On Mar 4, 2009, at 7:04 AM, Jacob Ritorto wrote:
Caution:  I built a system like this and spent several weeks trying to
get iscsi share working under Solaris 10 u6 and older.  It would work
fine for the first few hours but then performance would start to
degrade, eventually becoming so poor as to actually cause panics on
the iscsi initiator boxes.  Couldn't find resolution through the
various Solaris knowledge bases.  Closest I got was to find out that
there's a problem only in the *Solaris 10* iscsi target code that
incorrectly frobs some counter when it shouldn't, violating the iscsi
target specifications.  The problem is fixed in Nevada/OpenSolaris.

Long story short, I tried OpenSolaris 2008.11 and the iscsi crashes
ceased and things ran smoothly.  Not the solution I was hoping for,
since this was to eventually be a prod box, but then Sun announced
that I could purchase OpenSolaris support, so I was covered.  On OS,
my two big filers have been running really nicely for months and
months now.

Don't try to use Solaris 10 as a filer OS unless you can identify and
resolve the iscsi target issue.

The iSCSI Target Daemon in OpenSolaris 2008.xx, has been back ported to Solaris 10 u7.

- Jim


On Wed, Mar 4, 2009 at 2:47 AM, Scott Lawson <scott.law...@manukau.ac.nz > wrote:


Stephen Nelson-Smith wrote:

Hi,

I recommended a ZFS-based archive solution to a client needing to have
a network-based archive of 15TB of data in a remote datacentre.  I
based this on an X2200 + J4400, Solaris 10 + rsync.

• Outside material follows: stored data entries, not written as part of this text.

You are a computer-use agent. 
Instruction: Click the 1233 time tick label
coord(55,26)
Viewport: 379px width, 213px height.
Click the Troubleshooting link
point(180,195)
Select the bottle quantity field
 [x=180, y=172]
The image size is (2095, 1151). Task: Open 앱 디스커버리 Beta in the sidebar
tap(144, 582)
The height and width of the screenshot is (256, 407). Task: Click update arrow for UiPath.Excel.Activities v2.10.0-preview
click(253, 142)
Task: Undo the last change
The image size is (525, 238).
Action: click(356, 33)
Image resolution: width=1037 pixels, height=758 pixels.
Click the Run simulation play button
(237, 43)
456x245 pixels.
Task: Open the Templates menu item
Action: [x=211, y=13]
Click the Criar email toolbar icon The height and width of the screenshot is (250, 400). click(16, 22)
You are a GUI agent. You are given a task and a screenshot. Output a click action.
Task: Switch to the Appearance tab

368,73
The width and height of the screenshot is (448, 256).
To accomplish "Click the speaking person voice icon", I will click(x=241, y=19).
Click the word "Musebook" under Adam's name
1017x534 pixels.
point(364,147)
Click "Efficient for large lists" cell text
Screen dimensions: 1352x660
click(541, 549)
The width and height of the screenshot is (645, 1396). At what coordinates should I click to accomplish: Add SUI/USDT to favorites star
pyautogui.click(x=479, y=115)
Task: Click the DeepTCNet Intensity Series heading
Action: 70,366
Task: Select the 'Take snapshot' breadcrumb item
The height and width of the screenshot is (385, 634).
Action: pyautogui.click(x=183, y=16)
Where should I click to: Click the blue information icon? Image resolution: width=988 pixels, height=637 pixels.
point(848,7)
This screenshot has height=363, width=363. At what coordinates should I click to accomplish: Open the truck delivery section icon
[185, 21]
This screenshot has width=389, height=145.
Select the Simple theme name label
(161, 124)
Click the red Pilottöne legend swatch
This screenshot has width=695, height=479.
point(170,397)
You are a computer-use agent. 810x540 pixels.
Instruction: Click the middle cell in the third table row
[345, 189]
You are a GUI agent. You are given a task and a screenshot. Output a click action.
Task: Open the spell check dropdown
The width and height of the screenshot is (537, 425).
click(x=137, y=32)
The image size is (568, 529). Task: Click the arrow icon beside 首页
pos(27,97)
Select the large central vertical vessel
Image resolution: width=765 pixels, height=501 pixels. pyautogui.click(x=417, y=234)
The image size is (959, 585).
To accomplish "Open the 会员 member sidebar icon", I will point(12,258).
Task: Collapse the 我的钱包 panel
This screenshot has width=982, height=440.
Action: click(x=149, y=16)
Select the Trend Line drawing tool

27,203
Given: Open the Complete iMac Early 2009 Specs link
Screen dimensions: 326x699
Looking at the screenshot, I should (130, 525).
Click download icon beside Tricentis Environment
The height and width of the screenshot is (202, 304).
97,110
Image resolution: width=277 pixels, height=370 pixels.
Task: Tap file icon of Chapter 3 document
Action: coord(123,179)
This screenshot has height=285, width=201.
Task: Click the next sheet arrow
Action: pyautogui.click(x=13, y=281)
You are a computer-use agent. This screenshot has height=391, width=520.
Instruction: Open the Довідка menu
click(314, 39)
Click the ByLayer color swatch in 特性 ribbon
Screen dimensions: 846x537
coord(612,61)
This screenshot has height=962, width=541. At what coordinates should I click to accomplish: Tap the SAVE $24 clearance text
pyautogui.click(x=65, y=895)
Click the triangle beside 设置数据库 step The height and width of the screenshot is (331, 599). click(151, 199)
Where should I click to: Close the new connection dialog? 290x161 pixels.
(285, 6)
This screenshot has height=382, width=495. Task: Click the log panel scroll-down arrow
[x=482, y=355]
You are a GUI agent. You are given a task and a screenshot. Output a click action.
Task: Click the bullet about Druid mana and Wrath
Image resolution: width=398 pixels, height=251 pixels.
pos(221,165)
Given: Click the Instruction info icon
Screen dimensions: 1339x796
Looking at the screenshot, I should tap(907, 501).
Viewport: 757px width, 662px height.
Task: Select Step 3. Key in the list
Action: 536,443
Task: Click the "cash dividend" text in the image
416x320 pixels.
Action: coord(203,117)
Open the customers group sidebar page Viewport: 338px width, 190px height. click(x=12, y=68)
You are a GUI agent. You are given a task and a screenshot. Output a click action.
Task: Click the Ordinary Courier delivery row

This was enthusiastically received, to the extent that the client is
now requesting that their live system (15TB data on cheap SAN and
Linux LVM) be replaced with a ZFS-based system.

The catch is that they're not ready to move their production systems
off Linux - so web, db and app layer will all still be on RHEL 5.


At some point I am sure you will convince them to see the light! ;)

As I see it, if they want to benefit from ZFS at the storage layer,
the obvious solution would be a NAS system, such as a 7210, or
something buillt from a JBOD and a head node that does something
similar.  The 7210 is out of budget - and I'm not quite sure how it
presents its storage - is it NFS/CIFS?

The 7000 series devices can present NFS, CIFS and iSCSI. Looks very nice if
you need
a nice Gui / Don't know command line / need nice analytics. I had a play
with one the other
day and am hoping to get my mit's on one shortly for testing. I would like
to give it a real
gd crack with VMWare for VDI VM's.

 If so, presumably it would be
relatively easy to build something equivalent, but without the
(awesome) interface.


For sure the above gear would be fine for that. If you use standard Solaris
10 10/08 you have
NFS and iSCSI ability directly in the OS and also available to be supported
via a support contract
if needed. Best bet would probably be NFS for the Linux machines, but you
would need
to test in *their* environment with *their* workload.

The interesting alternative is to set up Comstar on SXCE, create
zpools and volumes, and make these available either over a fibre
infrastructure, or iSCSI.  I'm quite excited by this as a solution,
but I'm not sure if it's really production ready.


If you want fibre channel target then you will need to use OpenSolaris or
SXDE I believe. It's
not available in mainstream Solaris yet. I am personally waiting till then
when it has been
*well* tested in the bleeding edge community. I have too much data to take
big risks with it.

What other options are there, and what advice/experience can you share?


I do very similar stuff here with J4500's and T2K's for compliance archives,
NFS and iSCSI targets
for Windows machines. Works fine for me. Biggest system is 48TB on J4500 for
Veritas Netbackup
DDT staging volumes. Very good throughput indeed. Perfect in fact, based on
the large files that
are created in this environment. One of these J4500's can keep 4 LTO4 drives
in a SL500  saturated with
data on a T5220. (4 streams at ~160 MB/sec)

I think you have pretty much the right idea though. Certainly if you use Sun
kit you will be able to deliver
a commercially supported solution for them.